— START Page —

There’s one last detail to talk about, namely the degrees of freedom. If you remember back to Other useful distributions, I said that if the number of things you’re adding up is k, then the degrees of freedom for the resulting χ²-distribution is k. Yet, what I said at the start of this section is that the actual degrees of freedom for the χ²-goodness-of-fit test is k - 1. What’s up with that? The answer here is that what we’re supposed to be looking at is the number of genuinely independent things that are getting added together. And, as I’ll go on to talk about in the next section, even though there are k things that we’re adding only k - 1 of them are truly independent, and so the degrees of freedom is actually only k - 1. That’s the topic of the next section.[2]
Degrees of freedom
When I introduced the χ²-distribution in Other useful distributions, I was a bit vague about what “degrees of freedom” actually means. Obviously, it matters. Looking at figur 75, you can see that if we change the degrees of freedom then the χ²-distribution changes shape quite substantially. But what exactly is it? Again, when I introduced the distribution and explained its relationship to the normal distribution, I did offer an answer: it’s the number of “normally distributed variables” that I’m squaring and adding together. But, for most people, that’s kind of abstract and not entirely helpful. What we really need to do is try to understand degrees of freedom in terms of our data. So here goes.
figur 75 χ² (chi-square) distributions with different values for the “degrees of freedom”
The basic idea behind degrees of freedom is quite simple. You calculate it by counting up the number of distinct “quantities” that are used to describe your data and then subtracting off all of the “constraints” that those data must satisfy.[3] This is a bit vague, so let’s use our cards data as a concrete example. We describe our data using four numbers, O1, O2, O3 and O4 corresponding to the observed frequencies of the four different categories (hearts, clubs, diamonds, spades). These four numbers are the random outcomes of our experiment. But my experiment actually has a fixed constraint built into it: the sample size N.[4] That is, if we know how many people chose hearts, how many chose diamonds and how many chose clubs, then we’d be able to figure out exactly how many chose spades. In other words, although our data are described using four numbers, they only actually correspond to 4 - 1 = 3 degrees of freedom. A slightly different way of thinking about it is to notice that there are four probabilities that we’re interested in (again, corresponding to the four different categories), but these probabilities must sum to one, which imposes a constraint. Therefore the degrees of freedom is 4 - 1 = 3. Regardless of whether you want to think about it in terms of the observed frequencies or in terms of the probabilities, the answer is the same. In general, when running the χ² (chi-square) goodness-of-fit test for an experiment involving k groups, then the degrees of freedom will be k - 1.

— END Page —
— START Dataset section —

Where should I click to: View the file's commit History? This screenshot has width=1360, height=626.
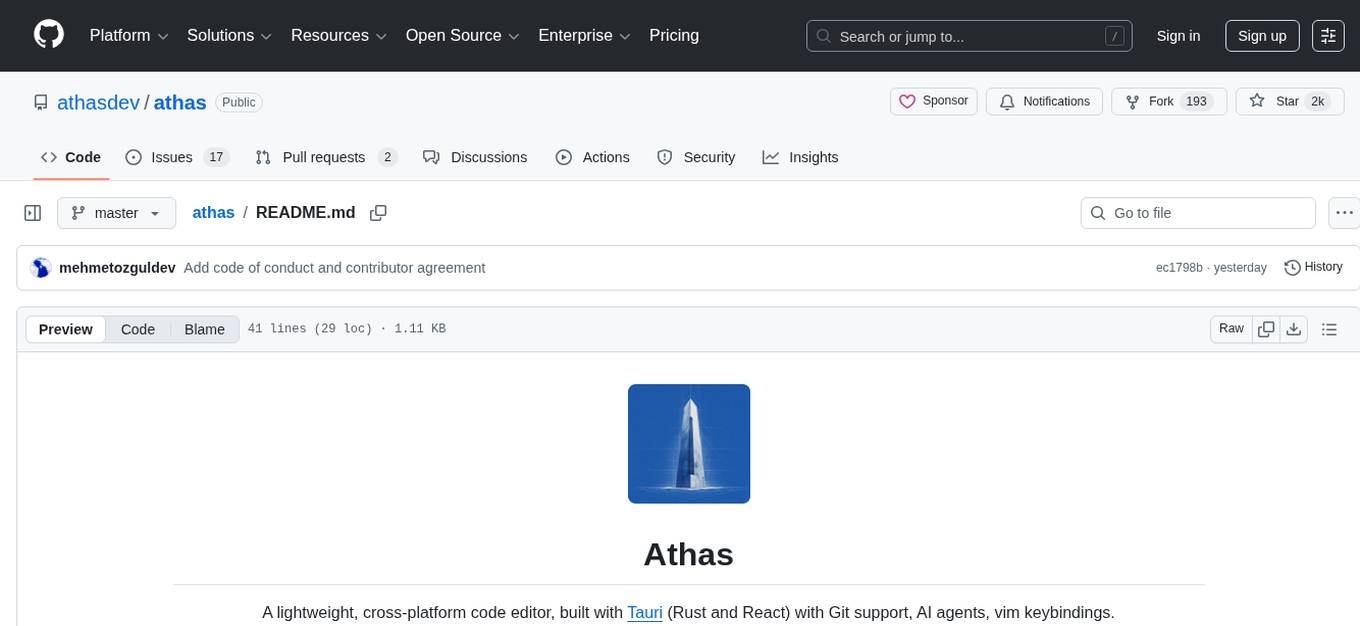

— END Dataset section —

# Problems to solve:
1. In the degrees-of-freedom passage, what fixed constraint is built into the cards experiment?
2. Write the next part of the degrees-of-freedom passage, starting after its final sentence.
The listing has no connection to the degrees-of-freedom passage.

# Results of the exercise:
1. The sample size N.

2.
Testing the null hypothesis
The final step in the process of constructing our hypothesis test is to figure out what the rejection region is. That is, what values of χ² would lead us to reject the null hypothesis. As we saw earlier, large values of χ² imply that the null hypothesis has done a poor job of predicting the data from our experiment, whereas small values of χ² imply that it’s actually done pretty well. Therefore, a pretty sensible strategy would be to say there is some critical value such that if χ² is bigger than the critical value we reject the null, but if χ² is smaller than this value we retain the null. In other words, to use the language we introduced in chapter Hypothesis testing the χ²-goodness-of-fit test is always a one-sided test. Right, so all we have to do is figure out what this critical value is. And it’s pretty straightforward. If we want our test to have significance level of α = 0.05 (that is, we are willing to tolerate a Type I error rate of 5%), then we have to choose our critical value so that there is only a 5% chance that χ² could get to be that big if the null hypothesis is true. This is illustrated in figur 76.
figur 76 Illustration of how the hypothesis testing works for the χ² (chi-square) goodness-of-fit test
Ah but, I hear you ask, how do I find the critical value of a χ²-distribution with k - 1 degrees of freedom? Many many years ago when I first took a psychology statistics class we used to look up these critical values in a book of critical value tables, like the one in tabel 11. We can see that the critical value for a χ²-distribution with 3 degrees of freedom, and p = 0.05 is 7.815.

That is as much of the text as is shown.